Worries about the stability of the euro reached a fever pitch in recent weeks as the yields on Italy’s bonds _ in a nutshell, its borrowing costs _ jumped above 7 percent. That is the level that eventually forced Greece, Ireland and Portugal to require bailouts. By comparison, bond yields in Germany, Europe’s largest and most stable economy, are roughly 2 percent.

Italian and Spanish bond yields fell sharply on Monday, an indication of growing investor confidence in their financial future. The yield on Italy’s benchmark 10-year bond fell from 6.65 percent to 5.93 percent.

Italy, whose government debt is equivalent to 120 percent of the country’s annual economic output, needs to refinance $270 billion of its $2.6 trillion of outstanding debt by the end of April.

The size of the problems facing Italy and Spain are considered too large for the existing funds available to the European Financial Stability Facility ($590 billion) and the IMF ($389 billion.) To boost the firepower of the IMF, several economists have proposed that the ECB lend to it.

The big threat to the global financial system is that Europe’s debt crisis could spiral out of control.

If governments default on their bonds, banks that own them could take a significant hit. It could become very difficult for these banks to borrow and nervous depositors could flee with their cash. In the worst case, a global financial panic could be triggered, in which banks all over are too skittish to lend to each other. That would cause a credit crunch that deprives businesses of the short-term financing they depend on for day-to-day operations.
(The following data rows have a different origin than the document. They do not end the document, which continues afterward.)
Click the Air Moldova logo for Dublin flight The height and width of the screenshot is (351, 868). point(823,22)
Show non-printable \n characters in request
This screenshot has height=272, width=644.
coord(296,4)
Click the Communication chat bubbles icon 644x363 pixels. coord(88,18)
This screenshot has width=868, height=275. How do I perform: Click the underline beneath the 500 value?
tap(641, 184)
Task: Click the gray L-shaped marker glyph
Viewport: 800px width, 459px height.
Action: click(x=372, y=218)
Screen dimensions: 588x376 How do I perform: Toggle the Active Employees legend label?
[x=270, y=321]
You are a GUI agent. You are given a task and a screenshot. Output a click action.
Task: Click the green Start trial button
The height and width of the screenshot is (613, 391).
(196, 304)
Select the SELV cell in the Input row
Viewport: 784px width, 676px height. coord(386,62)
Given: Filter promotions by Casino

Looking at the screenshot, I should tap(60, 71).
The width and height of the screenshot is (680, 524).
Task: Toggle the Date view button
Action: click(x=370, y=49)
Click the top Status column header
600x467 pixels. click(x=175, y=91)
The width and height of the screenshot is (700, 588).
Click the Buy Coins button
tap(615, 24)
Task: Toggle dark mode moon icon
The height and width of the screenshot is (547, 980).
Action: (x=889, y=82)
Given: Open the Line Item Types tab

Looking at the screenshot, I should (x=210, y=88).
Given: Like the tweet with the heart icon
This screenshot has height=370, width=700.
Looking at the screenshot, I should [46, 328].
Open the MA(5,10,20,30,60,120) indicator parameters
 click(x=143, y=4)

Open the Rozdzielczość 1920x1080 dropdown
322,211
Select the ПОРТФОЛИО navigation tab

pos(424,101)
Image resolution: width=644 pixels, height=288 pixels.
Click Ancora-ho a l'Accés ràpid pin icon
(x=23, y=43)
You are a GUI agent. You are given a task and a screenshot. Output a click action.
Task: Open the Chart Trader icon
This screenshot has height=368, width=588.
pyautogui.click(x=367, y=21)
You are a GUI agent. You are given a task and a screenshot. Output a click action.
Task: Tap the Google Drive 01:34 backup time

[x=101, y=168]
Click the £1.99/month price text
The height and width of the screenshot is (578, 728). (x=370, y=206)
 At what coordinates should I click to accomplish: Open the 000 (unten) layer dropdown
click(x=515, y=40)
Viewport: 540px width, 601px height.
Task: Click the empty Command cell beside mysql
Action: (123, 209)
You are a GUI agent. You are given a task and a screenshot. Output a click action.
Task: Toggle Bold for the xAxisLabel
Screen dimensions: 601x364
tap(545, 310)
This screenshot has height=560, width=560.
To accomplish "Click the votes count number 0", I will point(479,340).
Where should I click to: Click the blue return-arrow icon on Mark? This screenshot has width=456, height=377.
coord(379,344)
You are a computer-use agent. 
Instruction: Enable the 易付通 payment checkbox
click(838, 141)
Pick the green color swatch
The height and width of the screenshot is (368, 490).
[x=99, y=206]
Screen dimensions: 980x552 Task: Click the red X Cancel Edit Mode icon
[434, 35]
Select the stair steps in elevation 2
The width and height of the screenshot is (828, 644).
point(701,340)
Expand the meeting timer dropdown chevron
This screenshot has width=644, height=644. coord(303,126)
With such fears in the air, the United States is ratcheting up its involvement.

Geithner will meet Tuesday in Germany with ECB President Mario Draghi and German Finance Minister Wolfgang Schauble. On Wednesday, he travels to France for talks with Sarkozy and the prime minister-elect of Spain, Mariano Rajoy Brey.

Source

11/21/2011 (3:08 am)

Rare late-season tropical storm forms in Pacific

Filed under: News, term |

Tropical Storm Kenneth has formed in the eastern Pacific Ocean, with forecasters calling it a rare late-season tropical storm.

The U.S. National Hurricane Center in Miami said Sunday that Kenneth had maximum sustained winds near 40 mph (65 kph). The storm was centered about 525 miles (845 kilometers) south of Manzanillo, Mexico.

Projections show Kenneth moving west out to sea, away from land, over the next several days payday lenders.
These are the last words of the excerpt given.